En el sentido inverso, el escándalo con Alberto sirve para fortalecer la posición política de un oficialismo que empezaba a sentir el rigor social por el ajuste de la economía, la suba de tarifas y demás decisiones antipáticas y cuando la oposición le marcó un par de veces la cancha en un Congreso prácticamente sin presencia libertaria.
“Lo ocurrido consolida la parte de la narrativa de Javier Milei sobre los privilegios y los vicios de la casta, esa idea de usufructuar beneficios para el goce y disfrute personal”, detalla ante este diario el politólogo y analista Gustavo Marangoni.
Con todo, las fotos de Fabiola y el video indiscreto lastiman a los protagonistas/victimarios por la contundencia que tiene toda imagen, casi una categoría de verdad rebelada. “Esto que pasó plantea el tema de los modos de la casta de una manera mucho más directa para la gente que una discusión de perfil más abstracto, como puede ser un debate parlamentario por temas presupuestarios donde el Gobierno también presentó pelea”, abunda Marangoni.
Así, puntualmente la respuesta virtual a la frivolidad del video fue como la sensación generalizada de una suerte de afrenta, de ofensa casi en términos personales.
En cambio, las fotos de la exprimera dama se tradujeron en ese mundo de redes e identidades de fácil ocultamiento como una especie de indignación, de ponerse en el lugar del otro.
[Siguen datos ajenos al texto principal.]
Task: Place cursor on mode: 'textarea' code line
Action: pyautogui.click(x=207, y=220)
Potenciada por la concepción previa que se tenía del personaje principal, en el caso de los no kirchneristas, o munidas de desengaño en lo referido a los adherentes al espacio que lidera Cristina.
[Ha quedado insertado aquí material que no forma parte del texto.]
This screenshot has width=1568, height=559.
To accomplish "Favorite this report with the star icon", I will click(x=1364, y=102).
Como en muchos otros casos, los libertarios pecaron de desmesura. A través de interlocutores varios, incluido el Presidente, salieron a pegar el presunto caso de violencia contra Yáñez con la supuesta inutilidad de las políticas del gobierno anterior en cuestiones de género y derechos femeninos. En rigor, una cosa no tiene que ver con otra. Más allá de que pueda cuestionarse que el kirchnerismo utilizó esos nichos en el Estado con un criterio más de colocación de militancia rentada que de profesionalidad.
Así, el Gobierno pareció caer en la tentación de utilizar el resonante caso puntual de supuesta violencia de género para justificar su decisión de borrar organismos estatales que se habían creado para atender la temática. Como el ministerio de la Mujer.
“Alberto Fernández no fue un buen presidente”, dijo Cristina Kirchner
Inesperadamente (¿inesperadamente?), el Gobierno se encontró con un insumo no auto-generado, un combustible extra (“Es uranio enriquecido”, diría Marangoni), que le sirve a Milei para estirar un poco más su romance con una parte de la sociedad que lo votó en el balotaje del año pasado contra el peronista Sergio Massa, cuyo silencio sobre lo acontecido con Alberto dice mucho.
El de Tigre prefirió no reaparecer ayer, como tenía previsto. Sabía que no podría tener lugar en una agenda pública copada por otro tema, salvo que él mismo se refiriera en términos resonantes a la cuestión. Algo que aparentemente prefirió no hacer.